Task directions = Copy the data below verbatim, beginning at the line that contains "What do you see at coordinates (64, 406)" and stopping after the line that contains "Looking at the".

Listed entries =
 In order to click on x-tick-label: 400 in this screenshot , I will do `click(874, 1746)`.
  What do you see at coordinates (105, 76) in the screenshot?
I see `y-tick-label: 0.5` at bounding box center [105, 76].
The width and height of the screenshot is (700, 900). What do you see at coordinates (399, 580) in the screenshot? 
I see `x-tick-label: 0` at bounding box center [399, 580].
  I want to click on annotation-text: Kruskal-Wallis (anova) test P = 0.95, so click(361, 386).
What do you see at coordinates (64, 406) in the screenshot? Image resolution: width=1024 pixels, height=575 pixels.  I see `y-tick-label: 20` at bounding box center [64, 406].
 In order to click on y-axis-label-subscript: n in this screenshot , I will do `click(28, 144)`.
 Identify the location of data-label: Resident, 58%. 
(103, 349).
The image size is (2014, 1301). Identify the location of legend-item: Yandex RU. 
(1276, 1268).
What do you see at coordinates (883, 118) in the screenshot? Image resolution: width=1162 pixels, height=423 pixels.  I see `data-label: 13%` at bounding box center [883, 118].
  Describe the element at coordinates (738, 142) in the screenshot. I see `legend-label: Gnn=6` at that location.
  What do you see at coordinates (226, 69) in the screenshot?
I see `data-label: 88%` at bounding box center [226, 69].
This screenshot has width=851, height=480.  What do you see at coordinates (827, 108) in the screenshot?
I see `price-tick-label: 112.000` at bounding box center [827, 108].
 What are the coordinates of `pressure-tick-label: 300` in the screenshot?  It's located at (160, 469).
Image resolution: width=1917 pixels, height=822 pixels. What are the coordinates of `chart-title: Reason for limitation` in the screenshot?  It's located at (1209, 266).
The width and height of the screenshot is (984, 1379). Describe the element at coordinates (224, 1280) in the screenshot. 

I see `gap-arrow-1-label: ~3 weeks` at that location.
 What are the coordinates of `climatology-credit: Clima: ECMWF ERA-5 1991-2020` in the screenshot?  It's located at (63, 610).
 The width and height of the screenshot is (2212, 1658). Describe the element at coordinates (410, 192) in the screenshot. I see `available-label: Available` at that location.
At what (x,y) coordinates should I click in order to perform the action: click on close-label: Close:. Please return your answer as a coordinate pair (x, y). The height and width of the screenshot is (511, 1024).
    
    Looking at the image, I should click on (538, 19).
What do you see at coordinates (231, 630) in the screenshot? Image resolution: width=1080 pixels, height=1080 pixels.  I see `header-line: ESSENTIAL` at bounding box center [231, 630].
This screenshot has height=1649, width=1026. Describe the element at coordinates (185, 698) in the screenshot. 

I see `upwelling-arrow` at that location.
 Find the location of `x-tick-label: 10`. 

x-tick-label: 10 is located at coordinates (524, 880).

Written solution =
What do you see at coordinates (64, 406) in the screenshot? Image resolution: width=1024 pixels, height=575 pixels.  I see `y-tick-label: 20` at bounding box center [64, 406].
 In order to click on y-axis-label-subscript: n in this screenshot , I will do `click(28, 144)`.
 Identify the location of data-label: Resident, 58%. 
(103, 349).
The image size is (2014, 1301). Identify the location of legend-item: Yandex RU. 
(1276, 1268).
What do you see at coordinates (883, 118) in the screenshot? Image resolution: width=1162 pixels, height=423 pixels.  I see `data-label: 13%` at bounding box center [883, 118].
  Describe the element at coordinates (738, 142) in the screenshot. I see `legend-label: Gnn=6` at that location.
  What do you see at coordinates (226, 69) in the screenshot?
I see `data-label: 88%` at bounding box center [226, 69].
This screenshot has width=851, height=480.  What do you see at coordinates (827, 108) in the screenshot?
I see `price-tick-label: 112.000` at bounding box center [827, 108].
 What are the coordinates of `pressure-tick-label: 300` in the screenshot?  It's located at (160, 469).
Image resolution: width=1917 pixels, height=822 pixels. What are the coordinates of `chart-title: Reason for limitation` in the screenshot?  It's located at (1209, 266).
The width and height of the screenshot is (984, 1379). Describe the element at coordinates (224, 1280) in the screenshot. 

I see `gap-arrow-1-label: ~3 weeks` at that location.
 What are the coordinates of `climatology-credit: Clima: ECMWF ERA-5 1991-2020` in the screenshot?  It's located at (63, 610).
 The width and height of the screenshot is (2212, 1658). Describe the element at coordinates (410, 192) in the screenshot. I see `available-label: Available` at that location.
At what (x,y) coordinates should I click in order to perform the action: click on close-label: Close:. Please return your answer as a coordinate pair (x, y). The height and width of the screenshot is (511, 1024).
    
    Looking at the image, I should click on (538, 19).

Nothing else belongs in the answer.